El cambio llegó lentamente luego todo a la vez,
la forma en que el hielo se rompe y los ríos comienzan a fluir,
he terminado de ser cuidadoso, terminado de estar a la defensiva,
listo ahora para dejar mostrar mis verdaderos colores.
Yo de Verano
Estoy en mi apogeo, mi estación de plena floración,
confiado y fuerte y completamente aquí,
ocupando espacio, reclamando mi propio cuarto,
viviendo sin disculpa o miedo.
Esta es la cosecha de las semillas que sembré,
el fruto de todo el trabajo y todo el dolor,
estoy cosechando lo que planté en ese camino,
y agradecido por tanto sol como lluvia.
Pero incluso ahora sé que esto no durará para siempre,
que el verano eventualmente da paso al otoño,
así que disfrutaré el esfuerzo cálido de este momento,
y daré a esta estación todo, mi todo.
Aceptación del Otoño
Estoy aprendiendo ahora a dejar partir algunas cosas,
relaciones y sueños que tuvieron su tiempo,
ideas de quien pensé que era al principio,
expectativas que he superado como rima superada.
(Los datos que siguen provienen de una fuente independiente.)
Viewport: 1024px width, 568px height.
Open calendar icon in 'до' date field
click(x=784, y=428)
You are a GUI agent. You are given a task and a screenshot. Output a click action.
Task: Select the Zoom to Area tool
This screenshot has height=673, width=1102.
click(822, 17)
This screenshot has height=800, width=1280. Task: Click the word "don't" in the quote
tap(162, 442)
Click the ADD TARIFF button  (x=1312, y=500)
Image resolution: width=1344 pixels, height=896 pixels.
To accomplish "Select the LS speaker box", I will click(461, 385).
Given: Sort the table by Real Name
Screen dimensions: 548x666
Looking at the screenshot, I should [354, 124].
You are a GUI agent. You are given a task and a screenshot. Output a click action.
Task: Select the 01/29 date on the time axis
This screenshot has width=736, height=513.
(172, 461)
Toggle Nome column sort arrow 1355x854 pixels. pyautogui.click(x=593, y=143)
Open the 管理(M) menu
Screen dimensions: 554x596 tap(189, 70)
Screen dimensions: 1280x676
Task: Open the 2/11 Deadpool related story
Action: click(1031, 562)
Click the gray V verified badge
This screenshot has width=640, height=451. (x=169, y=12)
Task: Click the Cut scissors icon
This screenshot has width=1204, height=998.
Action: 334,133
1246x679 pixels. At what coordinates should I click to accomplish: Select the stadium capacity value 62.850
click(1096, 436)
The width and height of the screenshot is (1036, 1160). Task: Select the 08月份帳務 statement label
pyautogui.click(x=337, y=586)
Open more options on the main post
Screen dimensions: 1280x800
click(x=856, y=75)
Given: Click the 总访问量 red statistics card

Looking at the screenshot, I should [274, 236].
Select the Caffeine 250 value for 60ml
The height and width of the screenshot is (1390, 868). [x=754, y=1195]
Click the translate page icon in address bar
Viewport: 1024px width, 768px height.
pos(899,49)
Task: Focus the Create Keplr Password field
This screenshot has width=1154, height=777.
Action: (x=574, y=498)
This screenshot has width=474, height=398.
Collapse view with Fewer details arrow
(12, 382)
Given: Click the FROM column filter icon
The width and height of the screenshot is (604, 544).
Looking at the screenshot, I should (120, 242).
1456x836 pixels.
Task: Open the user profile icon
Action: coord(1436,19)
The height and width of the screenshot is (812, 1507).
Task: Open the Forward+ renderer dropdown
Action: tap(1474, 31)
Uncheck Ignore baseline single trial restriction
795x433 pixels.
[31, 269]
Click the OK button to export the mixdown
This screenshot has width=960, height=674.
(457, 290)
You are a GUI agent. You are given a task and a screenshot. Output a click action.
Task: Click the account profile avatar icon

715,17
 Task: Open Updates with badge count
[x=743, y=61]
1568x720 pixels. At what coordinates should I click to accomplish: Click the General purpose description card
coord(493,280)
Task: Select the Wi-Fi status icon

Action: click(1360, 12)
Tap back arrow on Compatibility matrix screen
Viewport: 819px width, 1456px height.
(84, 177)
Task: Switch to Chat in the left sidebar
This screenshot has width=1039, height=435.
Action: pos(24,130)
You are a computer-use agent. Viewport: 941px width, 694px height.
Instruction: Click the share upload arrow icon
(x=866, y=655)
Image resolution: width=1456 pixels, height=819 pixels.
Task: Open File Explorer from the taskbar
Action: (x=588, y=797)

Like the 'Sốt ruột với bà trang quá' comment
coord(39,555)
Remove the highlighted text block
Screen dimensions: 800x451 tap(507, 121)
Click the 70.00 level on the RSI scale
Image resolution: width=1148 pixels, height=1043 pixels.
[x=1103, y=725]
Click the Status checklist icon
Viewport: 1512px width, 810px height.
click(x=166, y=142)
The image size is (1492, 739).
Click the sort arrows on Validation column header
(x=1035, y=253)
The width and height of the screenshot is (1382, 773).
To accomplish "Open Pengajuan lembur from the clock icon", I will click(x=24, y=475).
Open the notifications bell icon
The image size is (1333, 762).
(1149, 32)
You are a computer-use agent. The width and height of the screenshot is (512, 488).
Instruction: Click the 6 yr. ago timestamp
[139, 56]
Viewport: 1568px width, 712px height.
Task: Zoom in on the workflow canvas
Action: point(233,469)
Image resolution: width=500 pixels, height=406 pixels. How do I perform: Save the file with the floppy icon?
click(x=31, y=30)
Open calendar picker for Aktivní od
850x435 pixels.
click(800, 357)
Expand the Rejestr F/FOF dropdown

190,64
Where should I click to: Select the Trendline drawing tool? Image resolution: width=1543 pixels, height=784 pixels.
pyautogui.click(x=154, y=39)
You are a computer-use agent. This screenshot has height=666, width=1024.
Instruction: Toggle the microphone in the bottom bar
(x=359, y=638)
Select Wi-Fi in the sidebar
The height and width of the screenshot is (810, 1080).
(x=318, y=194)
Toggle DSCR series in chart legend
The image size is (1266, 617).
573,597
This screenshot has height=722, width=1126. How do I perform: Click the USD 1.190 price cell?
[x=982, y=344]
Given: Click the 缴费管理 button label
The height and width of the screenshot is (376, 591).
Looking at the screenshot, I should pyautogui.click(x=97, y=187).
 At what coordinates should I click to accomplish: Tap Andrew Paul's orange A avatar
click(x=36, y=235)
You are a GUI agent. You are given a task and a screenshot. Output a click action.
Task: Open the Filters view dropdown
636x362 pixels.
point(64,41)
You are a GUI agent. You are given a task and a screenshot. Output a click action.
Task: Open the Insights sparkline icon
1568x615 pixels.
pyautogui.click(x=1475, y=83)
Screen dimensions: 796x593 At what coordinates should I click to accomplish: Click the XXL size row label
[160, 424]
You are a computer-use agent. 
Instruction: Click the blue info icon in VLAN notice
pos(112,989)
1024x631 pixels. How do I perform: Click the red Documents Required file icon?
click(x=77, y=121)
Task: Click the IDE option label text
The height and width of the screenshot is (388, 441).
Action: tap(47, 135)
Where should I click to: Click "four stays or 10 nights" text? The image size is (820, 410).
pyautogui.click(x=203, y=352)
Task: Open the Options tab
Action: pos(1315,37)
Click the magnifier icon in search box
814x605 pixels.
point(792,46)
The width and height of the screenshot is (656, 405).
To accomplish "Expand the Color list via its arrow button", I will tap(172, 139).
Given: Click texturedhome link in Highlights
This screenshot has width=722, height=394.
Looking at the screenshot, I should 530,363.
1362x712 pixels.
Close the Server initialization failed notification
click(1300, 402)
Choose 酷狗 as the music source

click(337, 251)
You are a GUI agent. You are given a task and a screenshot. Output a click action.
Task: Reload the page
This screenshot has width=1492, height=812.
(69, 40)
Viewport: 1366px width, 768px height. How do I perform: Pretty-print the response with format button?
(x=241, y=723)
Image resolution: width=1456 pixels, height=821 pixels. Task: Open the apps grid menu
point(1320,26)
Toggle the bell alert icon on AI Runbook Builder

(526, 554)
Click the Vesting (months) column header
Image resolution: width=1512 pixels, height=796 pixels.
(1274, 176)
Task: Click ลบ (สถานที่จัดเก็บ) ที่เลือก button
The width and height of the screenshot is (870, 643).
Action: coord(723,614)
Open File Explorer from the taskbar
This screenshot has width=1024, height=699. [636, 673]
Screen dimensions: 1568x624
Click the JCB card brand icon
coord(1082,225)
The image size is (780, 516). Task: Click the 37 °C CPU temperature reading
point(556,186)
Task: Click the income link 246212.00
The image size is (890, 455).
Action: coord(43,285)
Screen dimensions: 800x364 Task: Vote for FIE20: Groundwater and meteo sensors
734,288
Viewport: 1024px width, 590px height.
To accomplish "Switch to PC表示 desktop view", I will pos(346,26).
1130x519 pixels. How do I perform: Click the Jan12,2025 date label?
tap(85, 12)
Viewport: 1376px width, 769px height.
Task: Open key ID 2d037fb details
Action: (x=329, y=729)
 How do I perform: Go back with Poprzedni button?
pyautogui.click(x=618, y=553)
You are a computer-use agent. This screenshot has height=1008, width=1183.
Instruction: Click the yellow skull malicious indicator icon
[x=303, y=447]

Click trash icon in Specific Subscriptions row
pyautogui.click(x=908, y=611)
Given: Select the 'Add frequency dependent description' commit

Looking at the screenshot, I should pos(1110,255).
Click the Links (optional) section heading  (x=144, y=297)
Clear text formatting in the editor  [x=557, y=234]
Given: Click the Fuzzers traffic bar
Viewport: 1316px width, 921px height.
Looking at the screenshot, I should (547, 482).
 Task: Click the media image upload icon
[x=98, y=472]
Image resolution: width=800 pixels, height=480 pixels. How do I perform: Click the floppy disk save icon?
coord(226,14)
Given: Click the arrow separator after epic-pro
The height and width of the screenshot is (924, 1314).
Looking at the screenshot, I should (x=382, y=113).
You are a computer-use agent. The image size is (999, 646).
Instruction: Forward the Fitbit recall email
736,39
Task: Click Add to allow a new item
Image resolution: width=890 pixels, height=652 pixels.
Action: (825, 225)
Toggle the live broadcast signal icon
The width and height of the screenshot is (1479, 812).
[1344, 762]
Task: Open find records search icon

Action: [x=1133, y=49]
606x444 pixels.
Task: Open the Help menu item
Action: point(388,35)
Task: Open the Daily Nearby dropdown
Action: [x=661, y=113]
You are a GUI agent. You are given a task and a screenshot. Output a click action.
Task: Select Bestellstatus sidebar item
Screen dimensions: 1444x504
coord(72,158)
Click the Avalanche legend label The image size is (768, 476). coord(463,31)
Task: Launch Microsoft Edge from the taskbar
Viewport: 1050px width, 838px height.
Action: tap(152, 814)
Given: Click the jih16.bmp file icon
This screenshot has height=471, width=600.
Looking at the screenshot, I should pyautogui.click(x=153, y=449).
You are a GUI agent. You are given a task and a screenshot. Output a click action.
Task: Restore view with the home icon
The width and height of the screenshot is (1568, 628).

Hay dolor en esta liberación, no lo negaré,
pero también liberación y alivio,
a veces necesitamos dejar morir versiones viejas,
para hacer espacio para lo nuevo más allá de la creencia.
Estoy mudando hojas como árboles en viento de otoño,
parado desnudo pero de algún modo más yo mismo,
descubriendo que los finales pueden rescindir
lo falso y revelar el verdadero yo.
Reflexión de Invierno
Ahora descanso en hibernación silenciosa,
no rindiéndome sino reuniendo mi fuerza,
esto no es muerte sino regeneración profunda,
yendo hacia adentro para encontrar mi verdadera longitud.
El mundo quiere crecimiento constante y productividad,
pero la naturaleza nos enseña una manera diferente,
que el descanso y la reflexión muestran creatividad,
que el invierno precede la exhibición de la primavera.
Así que me retiro sin disculpa,
cuido las semillas durmientes de mi jardín interior,
confío en que esto es parte de mi cronología,
y el invierno proveerá para mis necesidades de primavera.
Cambiando Para Siempre
No soy quien era hace un año,
no quien seré dentro de un año desde hoy,
y así es exactamente como se supone que sea,
estamos diseñados para cambiar en el camino.
Algunas personas temen esta transformación constante,
queriendo congelarse en el tiempo perfecto,
pero eso desafía nuestra formación central misma,
estamos destinados a cambiar y crecer y escalar.
Así que abrazo mi naturaleza siempre cambiante,
doy la bienvenida a las estaciones como van y vienen,
confío en que cada fase tiene su propia nomenclatura,
y el cambio es como aprendemos y como crecemos.
Como estaciones ciclando año tras año,
cambiaré y creceré y mudaré y reapareceré.